周囲の人はどのように接すればいいの?

周囲の人はどのように接すればいいの?

  • うつ病を理解する。
    うつ病とはどんな病気か、理解してください。 最近はうつ病に関する書籍がたくさん出版されています。もしくは Web で うつ病 を検索すれば、たくさんの情報を得られるでしょう。
  • 励まさない
    うつ病にかかった人の多くは、もともと頑張り屋さんです。いつも頑張っていたのに苦しんでいるのです。 これだけ頑張っているのに と思っています。本当は頑張りたいのに、心も体も言うことがきかなくて頑張れない。 そういった悩みをもっている人に対して、頑張って などという励ましの言葉は余計に相手を追い詰めてしまいます。 何もせず、温かく見守ってあげることが何よりも支えになります。
  • 共感の気持ちを示す
    話を聞く場合には、こうすれば良い などというアドバイスよりも、それは辛いね など、共感の気持ちを心から示してあげましょう。
  • 外出や運動を無理に勧めない
    うつ病治療の基本はお薬と療養です。ゆっくり休ませてあげてください。心と体にたまった疲れを取ってあげることが大事です。 特に、気分転換になるからなどといって、無理にコンサートやスポーツ観戦などに連れて行くと、かえって逆効果になります。
  • 考えや決定を求めない
    うつ病の人に決断を迫ると、真剣に悩んでしまいます。考えを求めると、つい 100 % の答えを探そうとしてしまいます。 出来るだけ追い込まないように気をつけてあげてください。
  • 日常生活上の負担を減らす
    責任感が強い人が多いですから、具合が悪い時でも無理して家事をしようとしてしまいがちです。 できるだけご家族の方が家事などを負担することで、ゆっくりと休むことが出来ます。
  • 通院に付き添い、受診に同席する
    あなたがご家族なら、医師からの正しい情報をたくさん得るために、出来るだけ受診に同席しましょう。 うつ病の人が受取る情報量と、健康な人が得る情報量も違うと思います。 それに、うつ病に対する正しい理解が深まります。
  • お薬をきちんと飲んでいるか観察する
    何事にもおっくうになって、お薬を飲まななってしまう人がいます。 またうつ病は症状が良くなったり悪くなったりを繰り返しながら治っていく病気です。 うつ病の人が、症状が軽くなると自分の判断でお薬を飲むことをやめてしまう人もいます。 お薬を飲まないと、寛解するのを遅らせる原因となります。 きちんと寛解するまで飲みつづけるようにサポートしてあげてください。
  • 出来ることと出来ないことを見分ける
    経験から申しますと、適切な種類のお薬を適量服用し続け、充分な休息をとることが出来れば、自分のやりたいことを行うことが出来るようになります。 しかし家事や仕事など、ストレスのかかる作業を集中して行うことはとても困難です。 周囲の方は、本人が出来ることと出来ないことを見分け、充分な配慮をしてあげて下さい。
  • インターネットの利用
    うつ病の人にとって、インターネットは非常に有用です。
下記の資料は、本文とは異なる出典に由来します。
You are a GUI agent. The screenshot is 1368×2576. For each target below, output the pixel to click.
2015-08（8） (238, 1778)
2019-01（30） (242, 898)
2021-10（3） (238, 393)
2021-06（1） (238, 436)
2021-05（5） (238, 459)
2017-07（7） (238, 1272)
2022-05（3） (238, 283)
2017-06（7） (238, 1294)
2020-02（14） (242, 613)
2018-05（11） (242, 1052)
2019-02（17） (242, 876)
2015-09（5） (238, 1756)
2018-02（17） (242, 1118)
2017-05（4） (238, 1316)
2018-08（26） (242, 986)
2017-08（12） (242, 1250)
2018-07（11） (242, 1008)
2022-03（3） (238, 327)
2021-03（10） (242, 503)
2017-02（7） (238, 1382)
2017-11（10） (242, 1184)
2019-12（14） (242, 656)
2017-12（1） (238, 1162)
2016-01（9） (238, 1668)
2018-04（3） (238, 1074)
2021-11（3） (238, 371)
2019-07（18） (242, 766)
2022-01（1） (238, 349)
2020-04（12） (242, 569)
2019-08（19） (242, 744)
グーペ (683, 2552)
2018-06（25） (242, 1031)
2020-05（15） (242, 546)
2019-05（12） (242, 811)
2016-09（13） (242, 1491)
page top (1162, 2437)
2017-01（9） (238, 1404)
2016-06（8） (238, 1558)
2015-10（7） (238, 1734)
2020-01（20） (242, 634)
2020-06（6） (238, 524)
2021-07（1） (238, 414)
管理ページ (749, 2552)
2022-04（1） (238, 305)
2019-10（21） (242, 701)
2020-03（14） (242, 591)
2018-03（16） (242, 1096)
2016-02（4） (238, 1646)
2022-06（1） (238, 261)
欲しい情報は本屋に行かずとも検索できますし、欲しい物品はインターネット ショッピングで入手できます。 友人と会うのも億劫な状態の場合には、メールやメッセンジャーといった手段で手軽にコミュニケートすることが可能です。 自分の体調に合わせ、人間関係の深さをコントロール出来るのも、本人にとって負担にならず良いといえます。 インターネットをやる元気があるのに他のことは出来ないのかなどと思わずに、インターネットだからこそ出来ることもあると認識し、理解を示しましょう。